According to the Centers for Disease Control and Prevention, in a 2016 national survey, 20% of high school students reported being bullied on school property in the 12 months preceding the survey. An estimated 16% of high school students reported in 2016 that they were bullied electronically in the 12 months before the survey.

Bullying is a form of youth violence; the CDC defines bullying as any unwanted aggressive behavior that involves an unbalance of power and is repeated multiple times. Bullying can also occur through any electronic device. The LGBT community has seen an increase of bullying, assaults and harassment in 2016.

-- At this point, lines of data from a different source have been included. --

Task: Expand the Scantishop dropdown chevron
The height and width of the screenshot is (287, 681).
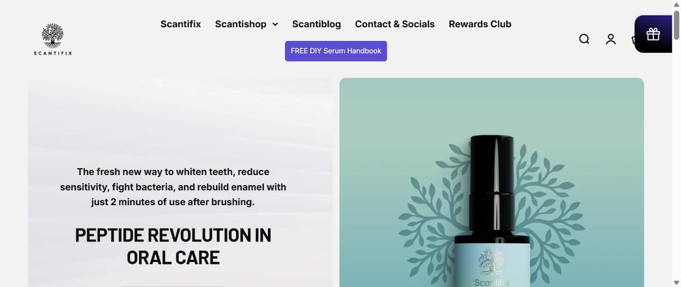Action: click(x=275, y=24)

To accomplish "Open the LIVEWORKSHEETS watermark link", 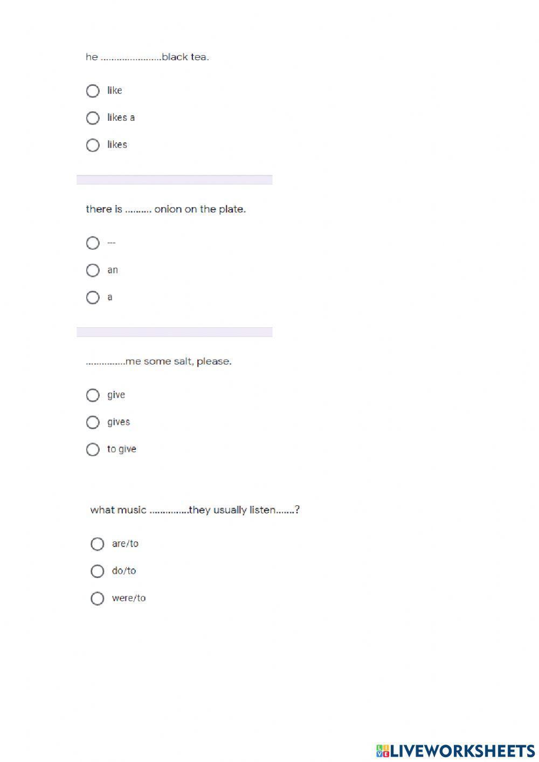I will coord(462,750).
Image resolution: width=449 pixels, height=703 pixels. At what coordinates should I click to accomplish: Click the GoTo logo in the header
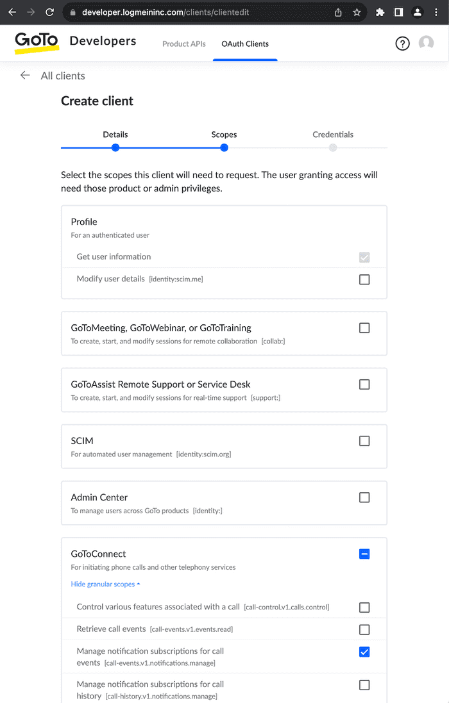(x=36, y=42)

LGBT bullying statistics show they suffer from more cyberbullying. According to GLSEN and BullyingStatistics.org:

  • 42 % of LGBT youth have experienced cyberbullying
  • 25 % more than once
  • 35 % receive online threats
  • 58 % say something bad is said to them or about them online.
  • 33 % report sexual harassment online, which is four times higher than the experience of other students.
  • Cyberbullying of LGBT youths is three times higher than other student’s experience.
  • 27 % of LGBT youth do not feel safe online.
  • 20 % report receiving harassing text messages from other students.

In recognition of Bullying Prevention Month, the Long Island Network of Community Services will be working with several school districts on Long Island providing workshops on preventing /reducing the incidences of bullying/cyberbullying.